Lee Rannals for redOrbit.com – Your Universe Online
University of Adelaide researchers are opening back up the debate on whether or not artificial sweeteners are bad for us. The team wrote in the journal Diabetes Care they found artificially sweetened drinks were no different than simply drinking a glass of water. These findings contradict other studies in human and laboratory-based research.
“This is a controversial area because there’s a lot of conflicting research into artificial sweeteners,” said senior author and associate professor at the University of Adelaide’s School of Medicine Chris Rayner.
Rayner says the debate centers on whether artificial sweeteners have a negative impact on our bodies, such as leading to the storage of fat. Scientists also question whether or not they have a beneficial impact, such as producing responses that signal fullness to the brain, or if they are inert and produce no impact whatsoever.
“In our most recent study involving healthy men, we found that the gut’s response to artificially sweetened drinks was neutral – it was no different to drinking a glass of water,” the researcher added.
Studies have been unclear as to whether artificial sweeteners have a positive or negative effect, and Rayner says his team was fixed on trying to understand more about what was going on inside our bodies.

> **Data under study**:
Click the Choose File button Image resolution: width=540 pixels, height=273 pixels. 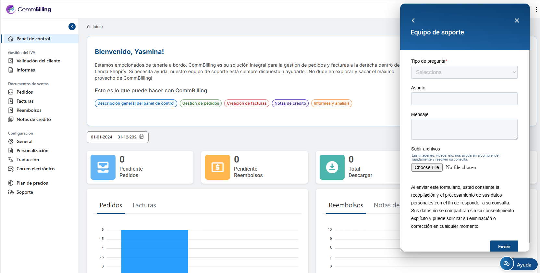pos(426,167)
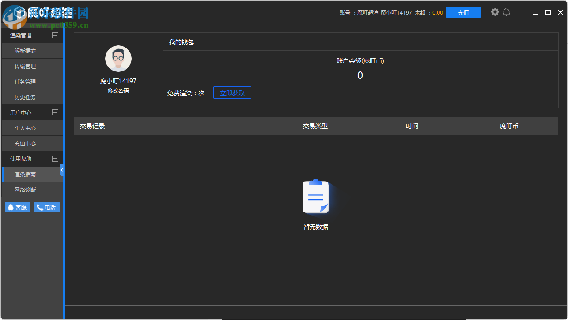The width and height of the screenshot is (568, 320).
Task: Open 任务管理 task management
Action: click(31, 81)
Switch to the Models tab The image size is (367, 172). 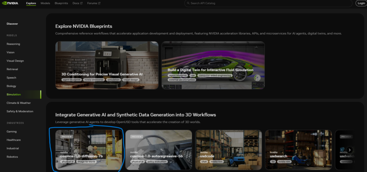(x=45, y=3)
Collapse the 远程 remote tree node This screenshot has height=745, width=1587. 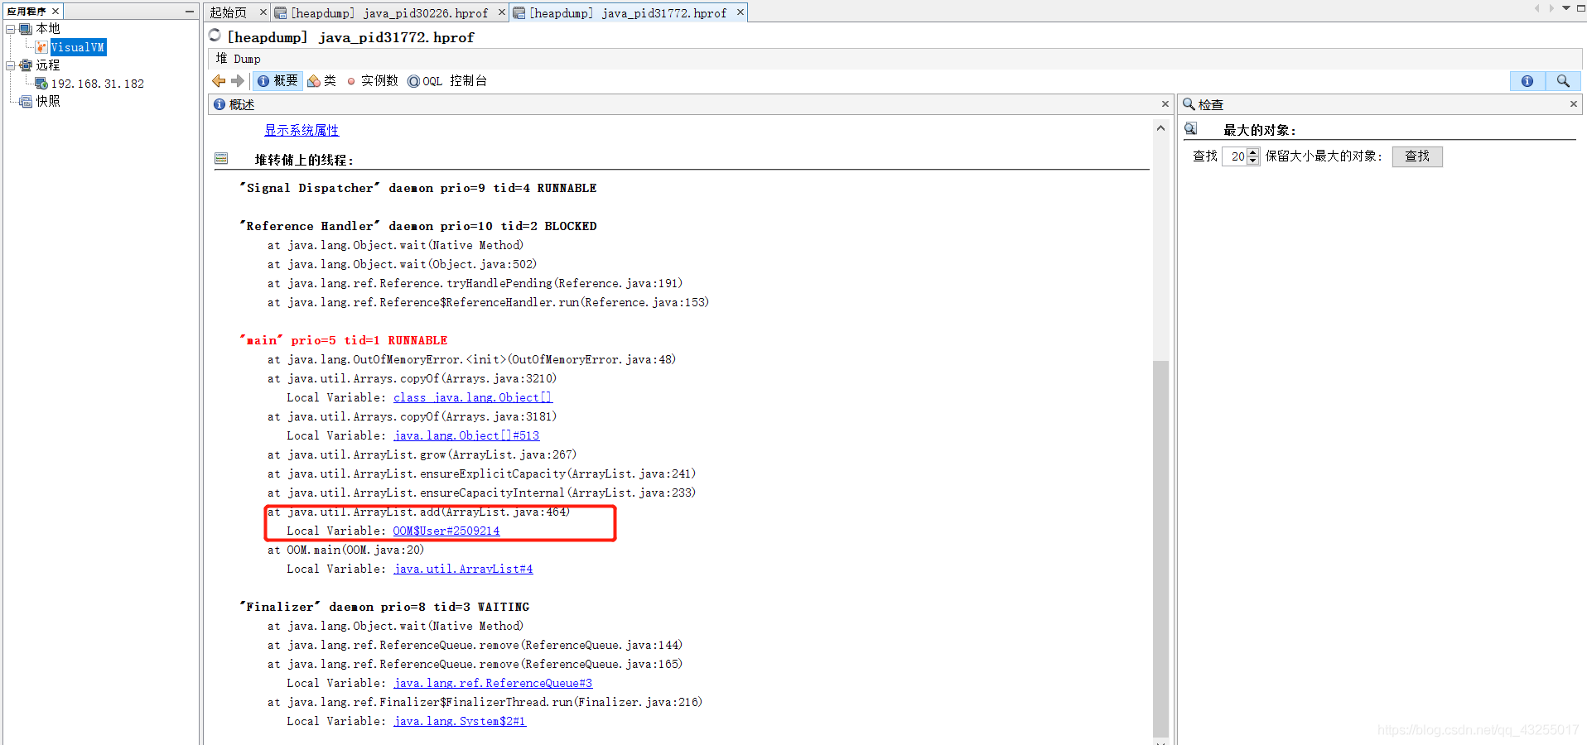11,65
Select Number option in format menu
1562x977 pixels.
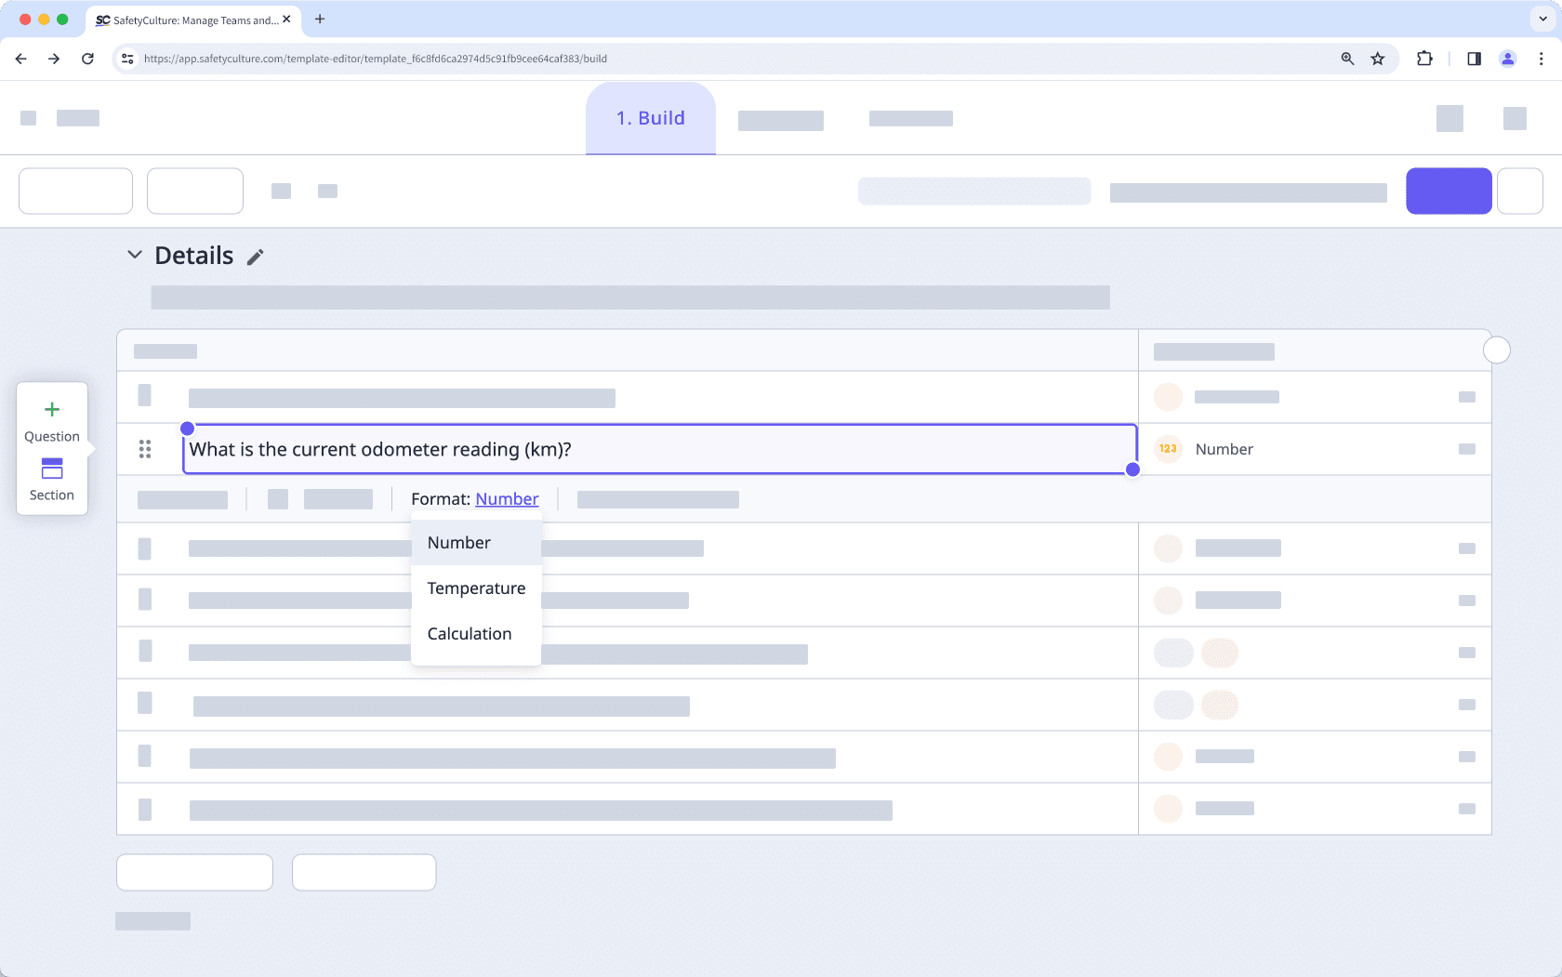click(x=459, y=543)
* * *
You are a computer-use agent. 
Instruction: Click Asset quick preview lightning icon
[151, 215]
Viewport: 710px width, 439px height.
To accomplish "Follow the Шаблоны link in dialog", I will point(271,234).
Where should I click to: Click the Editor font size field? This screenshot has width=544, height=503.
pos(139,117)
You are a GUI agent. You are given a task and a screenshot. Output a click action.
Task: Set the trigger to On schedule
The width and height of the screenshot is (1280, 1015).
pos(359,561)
--
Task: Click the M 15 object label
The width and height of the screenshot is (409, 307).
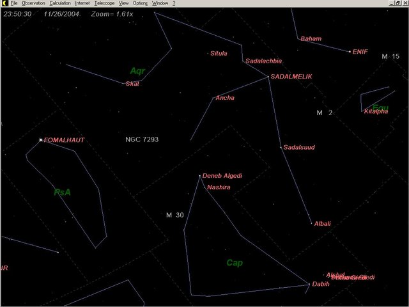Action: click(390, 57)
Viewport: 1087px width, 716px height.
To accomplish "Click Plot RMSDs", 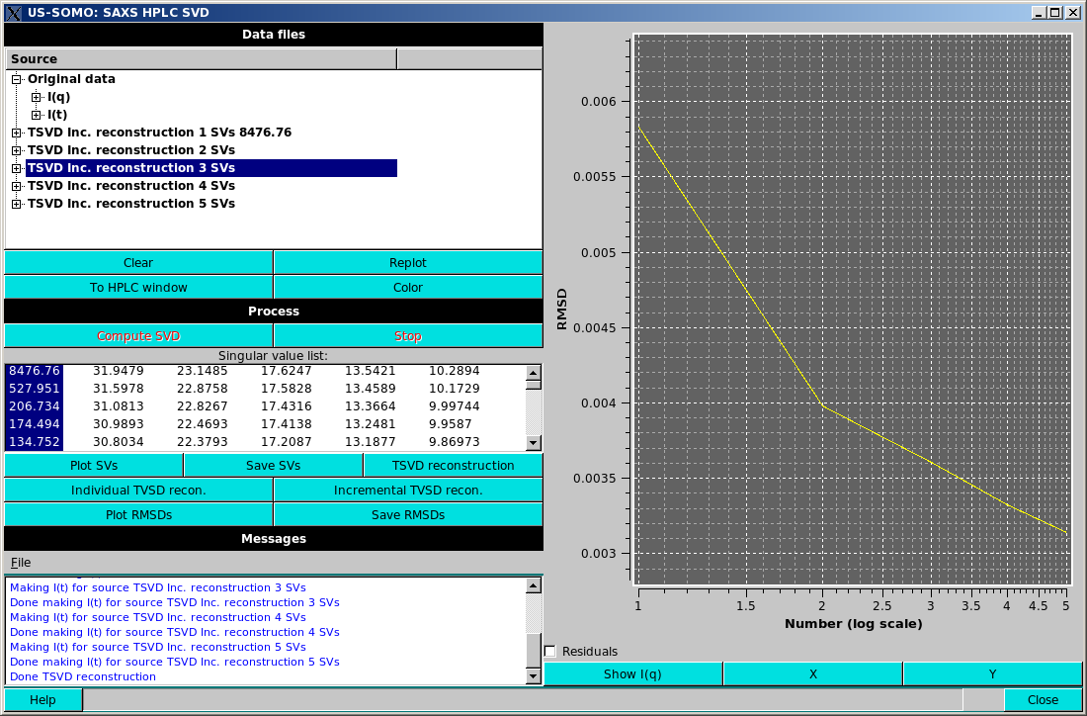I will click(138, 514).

> **Check your understanding**:
1) Copy the passage from the article on artificial sweeteners, everything from "Rayner says the" down to "no impact whatsoever.".
2) Resume the article on artificial sweeteners, picking up right after its last sentence.
Nothing in the listing has any bearing on the work here.

> **Task answers**:
1)
Rayner says the debate centers on whether artificial sweeteners have a negative impact on our bodies, such as leading to the storage of fat. Scientists also question whether or not they have a beneficial impact, such as producing responses that signal fullness to the brain, or if they are inert and produce no impact whatsoever.

2)
Population-level studies have not even agreed on the effects of long-term artificial sweetener intake in humans. However, study co-author Dr. Richard Young pointed out that a recent study has shown an increased risk of developing type 2 diabetes in regular and high consumers of artificially sweetened drinks.
“Those studies indicate that artificial sweeteners may interact with the gut in the longer term, but so far no-one’s managed to determine the actual mechanisms through which these sweeteners act,” Dr Young says. “It’s a complicated area because the way in which the sweet taste receptors in our gut detect and act on sweetness is very complex.”
The team said it appears artificial sweeteners have limited impact in the short term, but in people in a pre-diabetic or diabetic state, who are more likely to be regularly high users of artificial sweeteners, it might be a different story. Young said this is why more research in this area is still needed.
Last week the European Food Safety Authority (EFSA) ruled the artificial sweetener aspartame is safe for moderate consumption. The European agency said it reexamined clinical evidence, listened to stakeholders and considered over 200 comments submitted online and determined the sweetener was safe. EFSA said its opinion represents one of the most comprehensive risk assessments of aspartame ever undertaken.